Wednesday, April 3, 2013

Shakespearean Monkeys and the Internet

Before each sermon I give the following prayer "May the words of my mouth and the meditations of all our hearts be acceptable in your sight, take my lips and speak with them, take our minds and think with them, take our hearts and set them on fire."  After one worship service, one of the worshipers cam up to me and asked why I said the prayer.  In particular they noted the idea of having God think for us.  To them it sounded distinctly like surrendering free-will and perhaps not the best thing to be doing prior to listening to a sermon.  As I heard their comments I realized how what I said was/could be heard in a totally different way than what I intended.  Since then I have been struggling to either better articulate what I mean OR find a different way to pray.

Here is one attempt to articulate what I mean by this prayer ...

We have all likely heard the expression that is given X amount of time Y monkeys with typewriters can recreate the works of Shakespeare.  Since if you expand the time to infinite there are a lot of things monkeys can do, but how in the world do you ever figure out when they have produced something that is actually worthwhile.  Someone has to go through all the failed pages of total gibberish to find Hamlet.  This is where the Internet comes in ... and perhaps that Holy Spirit I was praying for early.

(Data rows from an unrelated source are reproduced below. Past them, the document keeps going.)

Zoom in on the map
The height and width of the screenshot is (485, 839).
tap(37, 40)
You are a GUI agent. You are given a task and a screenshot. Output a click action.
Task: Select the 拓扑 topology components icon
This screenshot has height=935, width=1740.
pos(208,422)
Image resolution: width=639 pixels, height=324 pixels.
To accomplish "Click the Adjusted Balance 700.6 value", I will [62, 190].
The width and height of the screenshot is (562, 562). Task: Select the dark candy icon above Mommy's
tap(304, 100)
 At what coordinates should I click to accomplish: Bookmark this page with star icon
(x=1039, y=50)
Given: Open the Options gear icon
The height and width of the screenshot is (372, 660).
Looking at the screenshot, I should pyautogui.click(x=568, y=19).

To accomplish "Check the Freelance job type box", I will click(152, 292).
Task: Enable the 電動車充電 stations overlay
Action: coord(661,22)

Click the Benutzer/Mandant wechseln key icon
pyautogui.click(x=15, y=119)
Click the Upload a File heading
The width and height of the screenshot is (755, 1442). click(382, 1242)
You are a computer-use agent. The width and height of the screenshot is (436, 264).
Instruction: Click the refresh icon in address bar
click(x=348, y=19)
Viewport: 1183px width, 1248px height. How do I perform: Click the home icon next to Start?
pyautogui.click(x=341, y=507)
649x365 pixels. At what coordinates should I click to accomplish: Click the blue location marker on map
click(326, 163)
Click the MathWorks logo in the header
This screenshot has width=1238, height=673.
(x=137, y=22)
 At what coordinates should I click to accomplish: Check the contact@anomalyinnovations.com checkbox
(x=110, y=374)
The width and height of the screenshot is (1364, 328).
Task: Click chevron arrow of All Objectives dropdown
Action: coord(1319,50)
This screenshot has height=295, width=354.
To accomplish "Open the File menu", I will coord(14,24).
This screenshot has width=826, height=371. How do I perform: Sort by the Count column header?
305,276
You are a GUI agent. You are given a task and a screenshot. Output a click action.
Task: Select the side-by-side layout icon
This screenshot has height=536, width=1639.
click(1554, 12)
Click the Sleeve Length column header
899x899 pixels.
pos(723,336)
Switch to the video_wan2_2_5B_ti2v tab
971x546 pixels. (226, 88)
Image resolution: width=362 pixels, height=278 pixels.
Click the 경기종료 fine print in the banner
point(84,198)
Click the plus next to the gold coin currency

It seems to me that the Internet is basically the equivalent of monkeys banging on keyboards (I include myself in this grouping).  Sometimes we come up with Shakespeare and sometimes gibberish (much of the gibberish can be found in comment sections).  The hard part is filtering through the unending stream of data available on the Internet to find the good articles, tidbits, and thought provoking pieces that are out there without having our brains turn to mush in the process.  It takes a certain skill set to take data from all over, synthesize it and come up with new thoughts and ideas from it.  Some of us have this skill and some of us need help.

I think the same is true when it comes to sermons.  I spend all week thinking, reading, trolling Facebook, and generally trying to wrap my brain around some concept to preach about on Sunday morning.  I find connections between the news of the world, scripture passages, hymns we sing, events at church, and of course cute stories about my son or the silly things I have done in the past (those are always popular).  Once I package this all together into either a cohesive message or at least some sort of stream of thought, all of the people listening to my message end up doing the same thing.  The words that I say bring your mind to something you saw in a movie last night, or heard over dinner, or a memory from childhood.  The connections and possibilities are seemingly endless, but what it takes is something to tie things together.

"Take our minds and think with them"

This line of the prayer to me is not asking God to take away our free will, it is asking God to serve like the Pensieve from Harry Potter and make connections for us that otherwise would go unnoticed as we strain to sort through all the pages the monkeys (pastors) have been making on their typewriters.

Maybe we can make some great connections on our own, but I for one really appreciate when the Holy Spirit gives me a helping hand.  It makes sermon writing and blogging a lot easier, and I am sure those of you who have to read my writing and follow my train of thought could use some help too (or at least that is what Marianne tells me).